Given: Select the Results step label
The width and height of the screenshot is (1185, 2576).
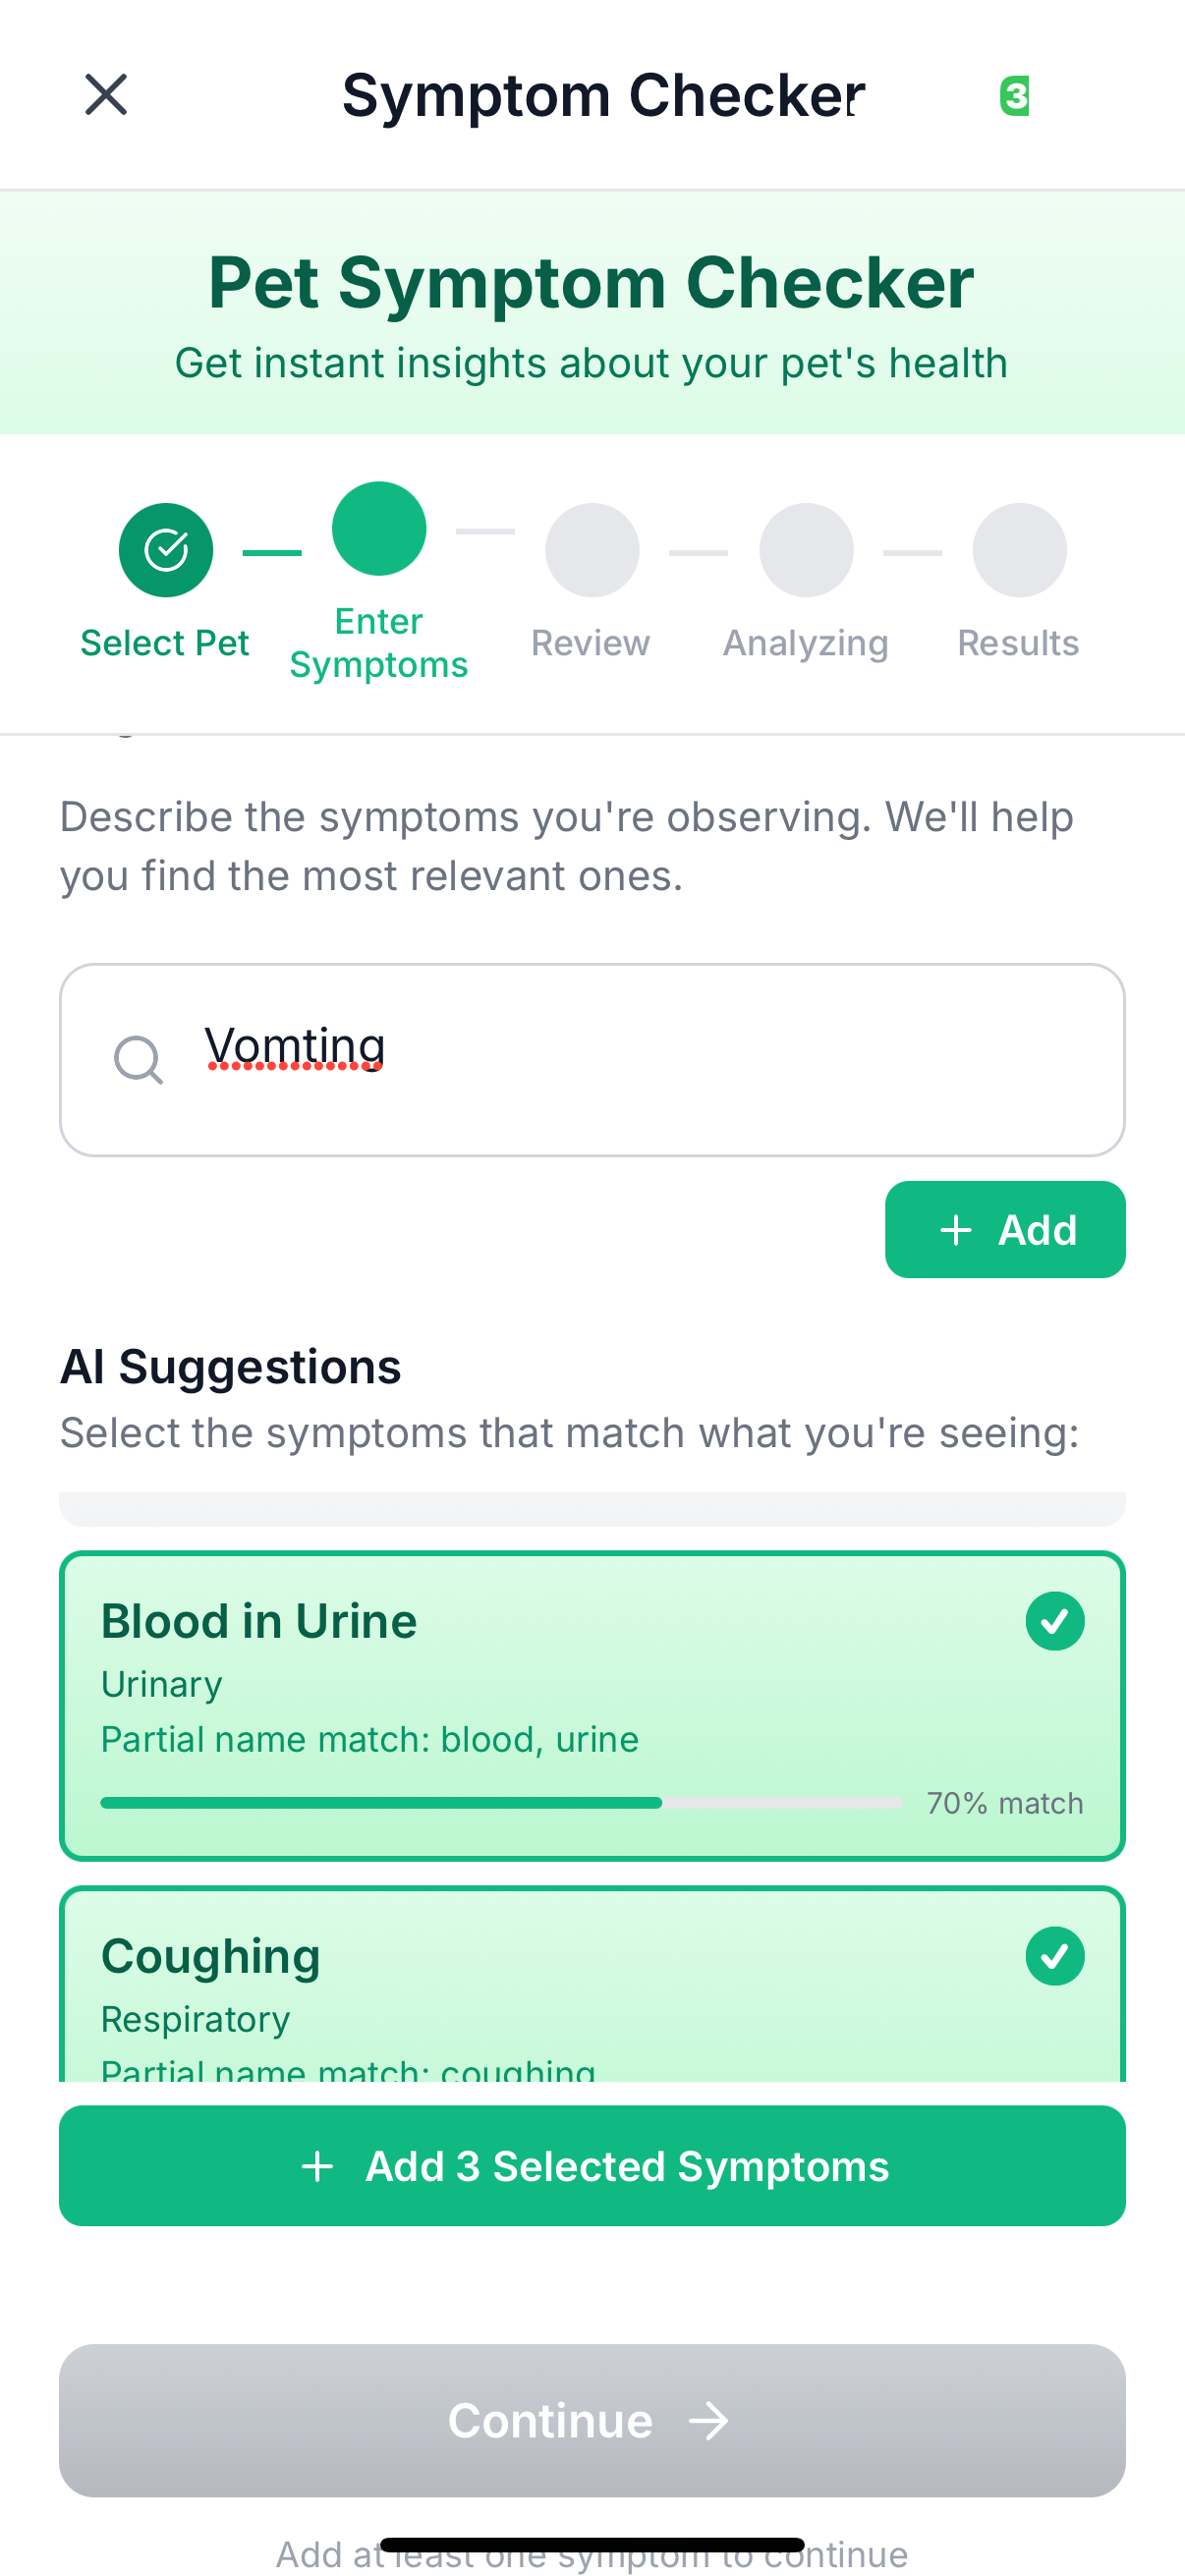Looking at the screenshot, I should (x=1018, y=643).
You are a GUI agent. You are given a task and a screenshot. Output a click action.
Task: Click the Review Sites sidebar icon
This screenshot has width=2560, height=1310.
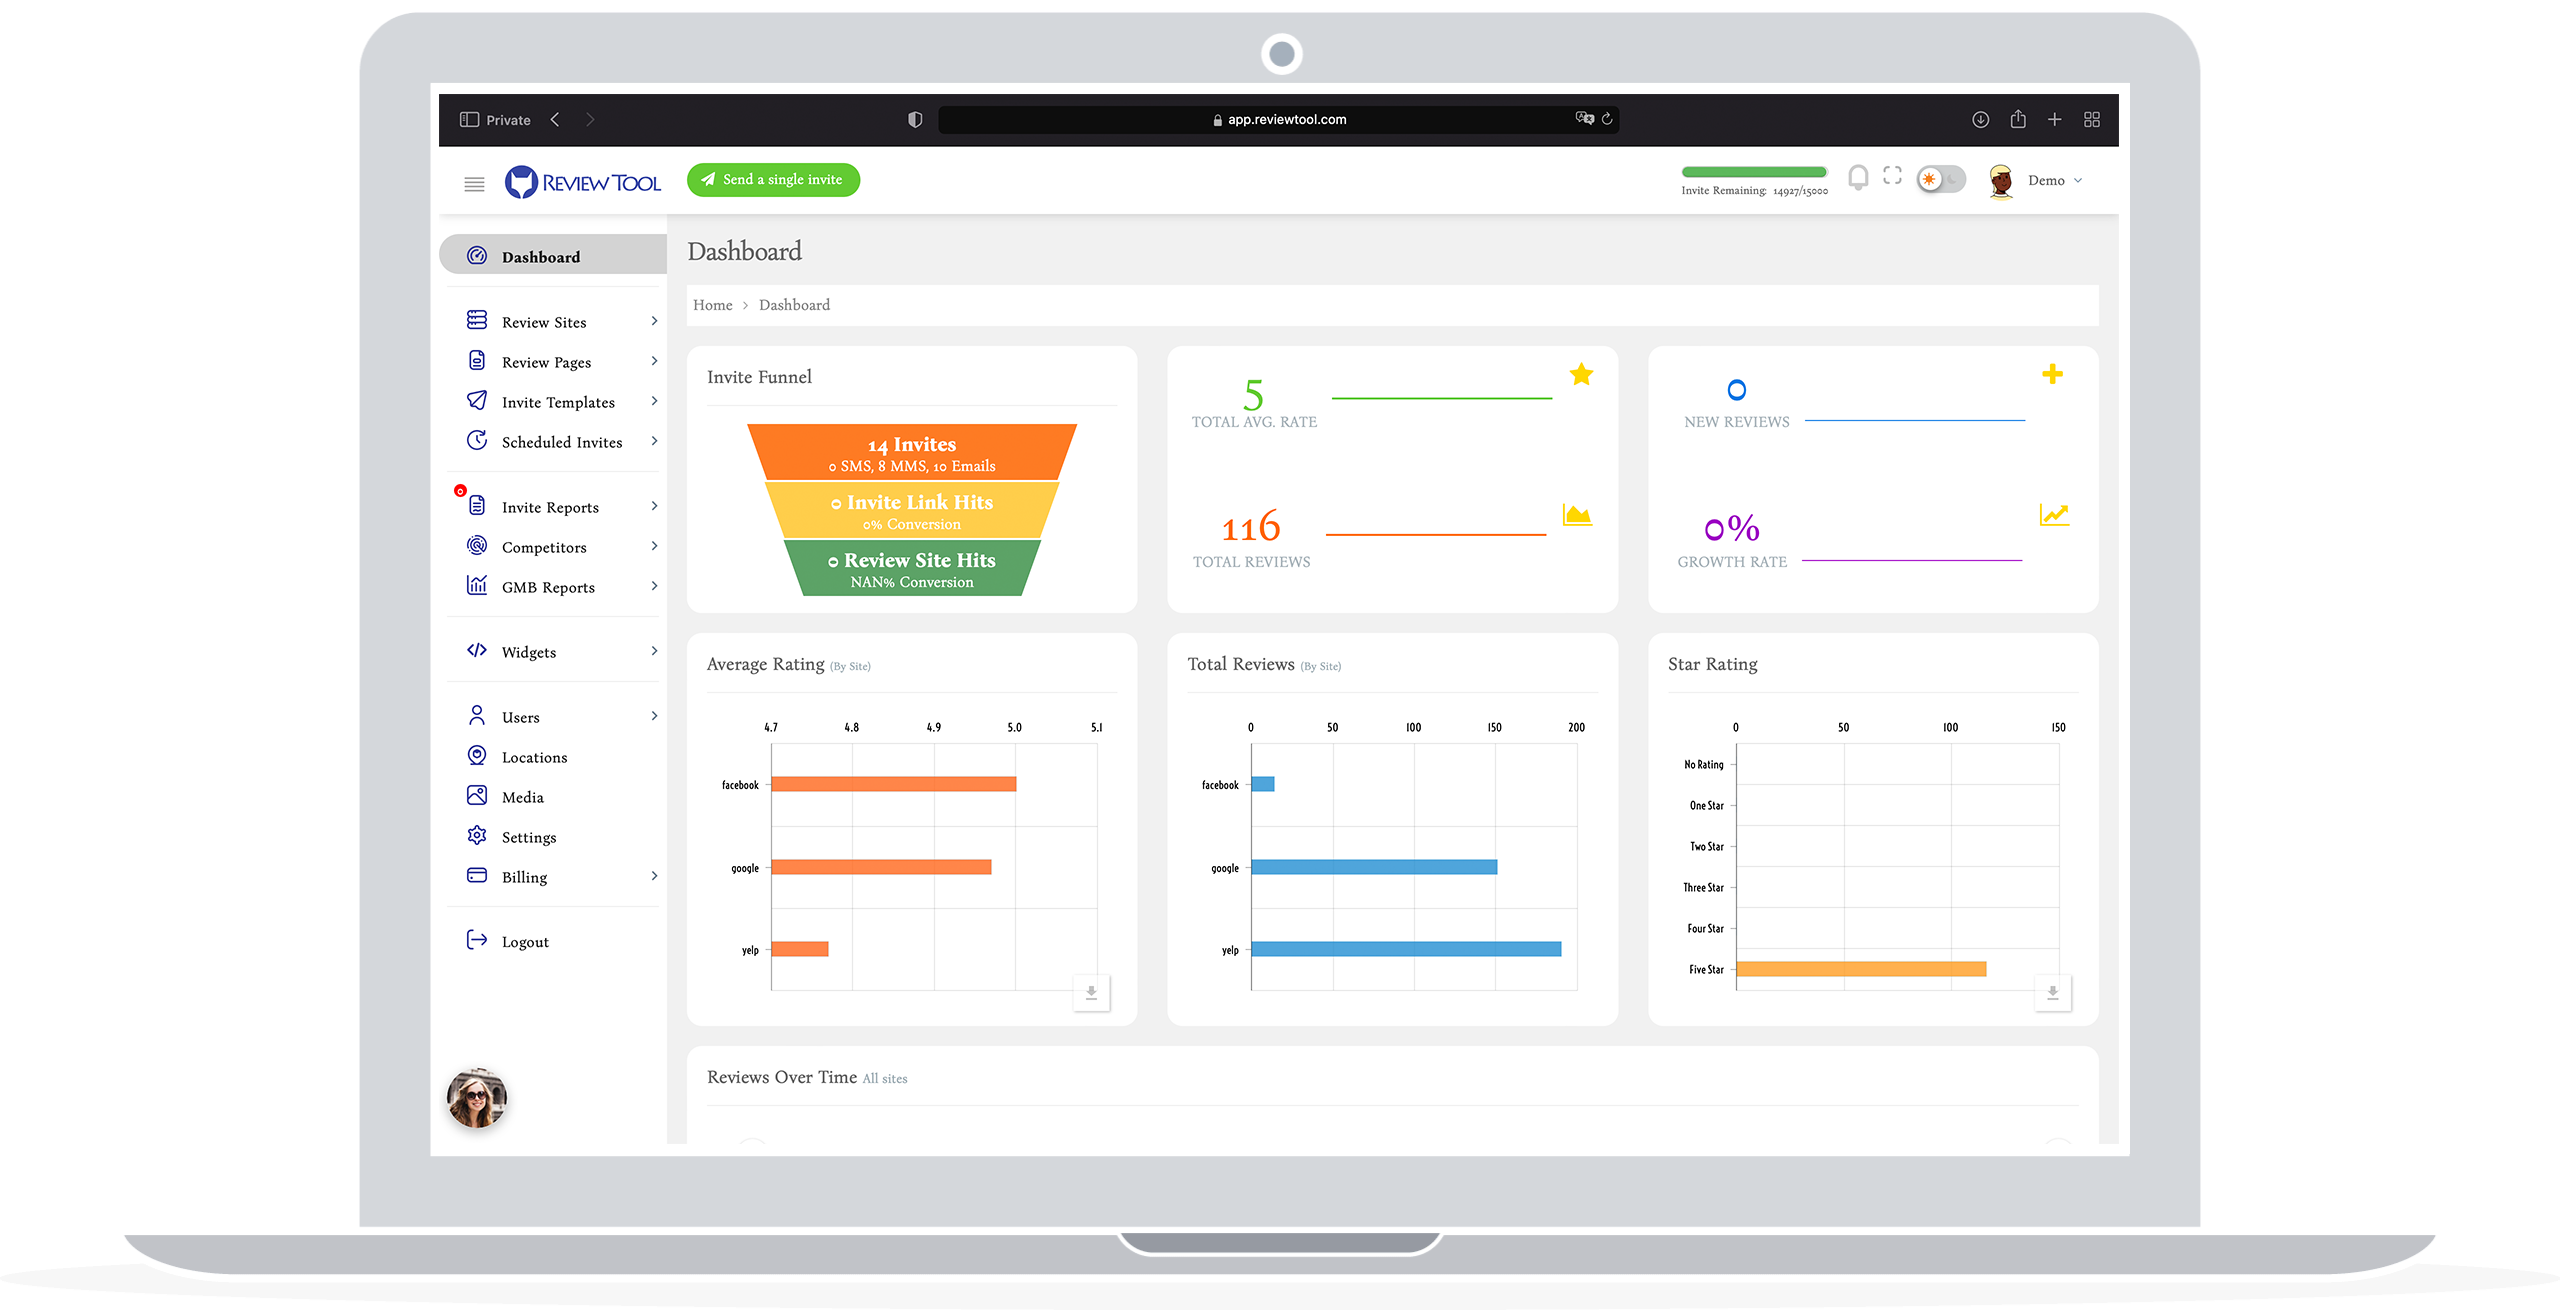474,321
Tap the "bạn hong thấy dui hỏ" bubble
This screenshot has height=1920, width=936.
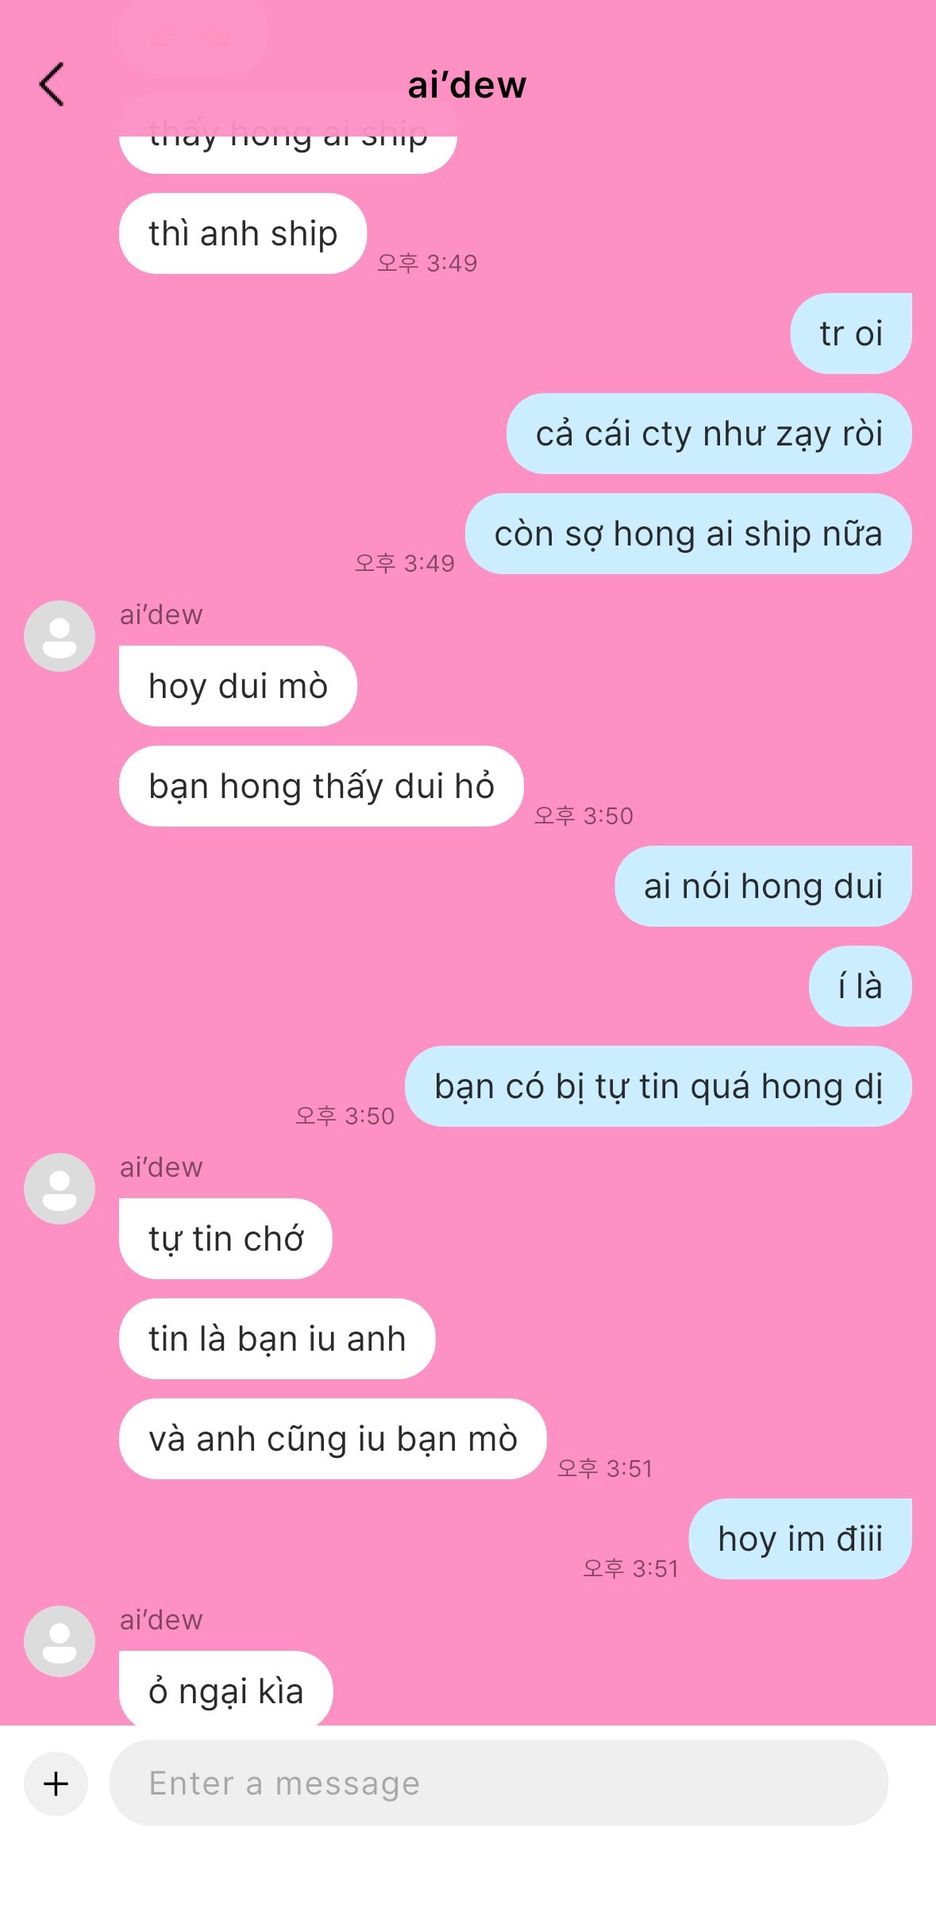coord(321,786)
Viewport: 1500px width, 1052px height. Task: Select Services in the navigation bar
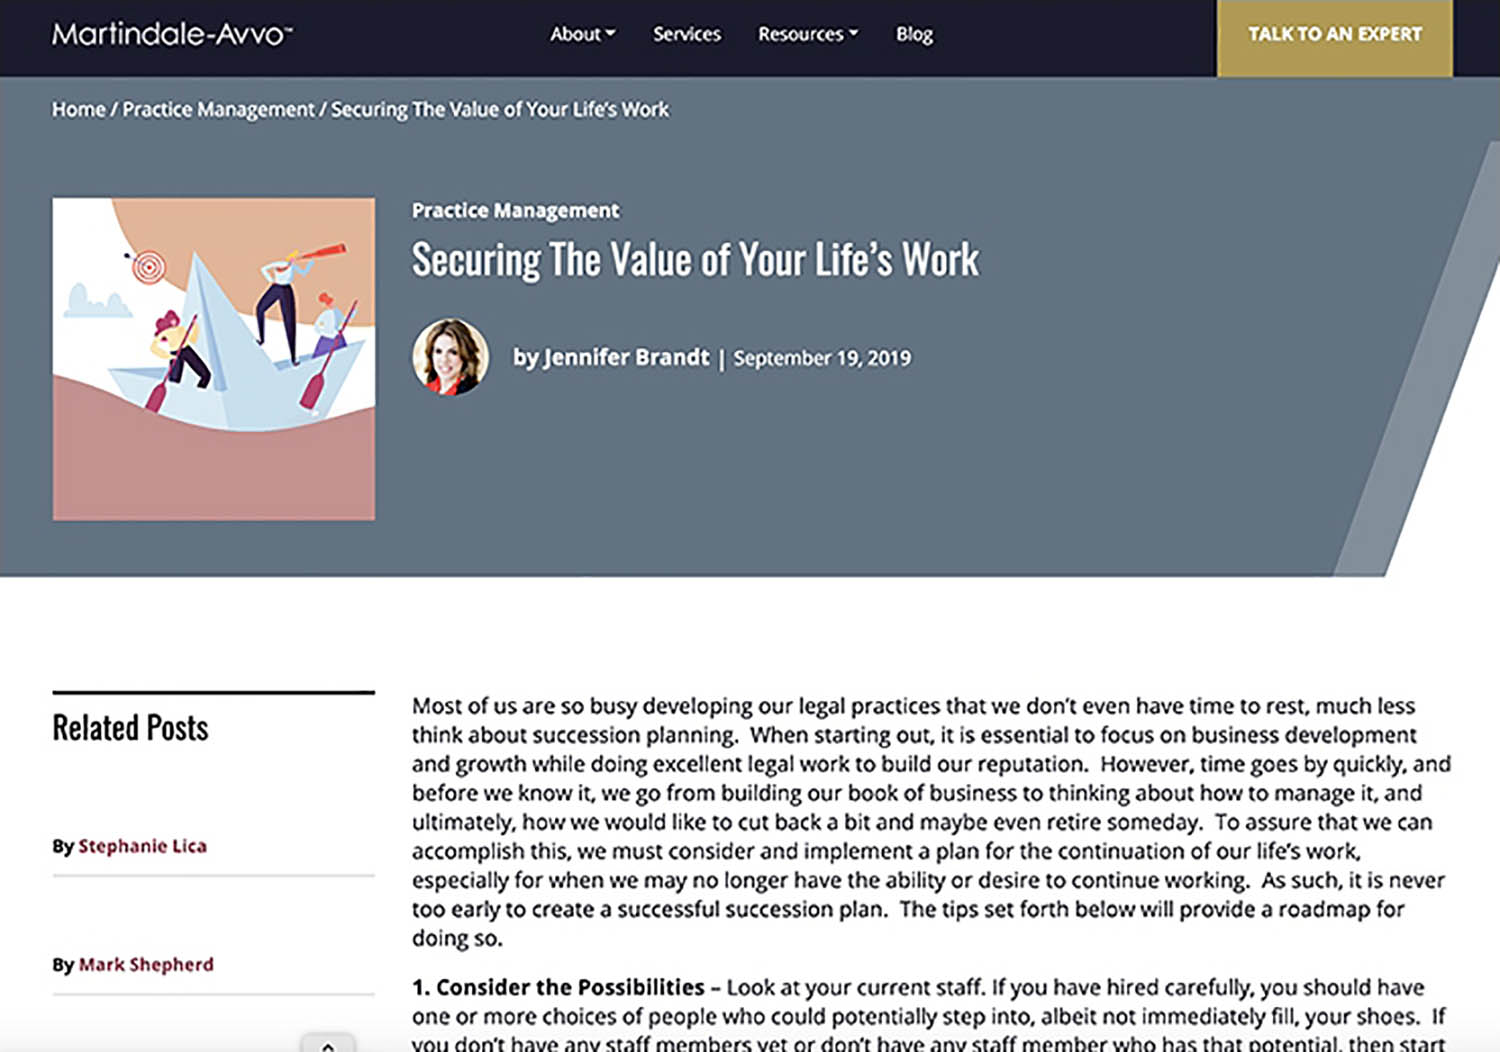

◇ ◇ ◇ ◇ ◇

» **Exercise brief**: Once more, give the listing above exactly, leaving each picture out.

» **Completed exercise**:
Given: Select the Results step label
The width and height of the screenshot is (1185, 2576).
Looking at the screenshot, I should (x=1018, y=643).
You are a GUI agent. You are given a task and a screenshot. Output a click action.
Task: Click the Review Sites sidebar icon
This screenshot has width=2560, height=1310.
474,321
Tap the "bạn hong thấy dui hỏ" bubble
This screenshot has height=1920, width=936.
coord(321,786)
Viewport: 1500px width, 1052px height. Task: Select Services in the navigation bar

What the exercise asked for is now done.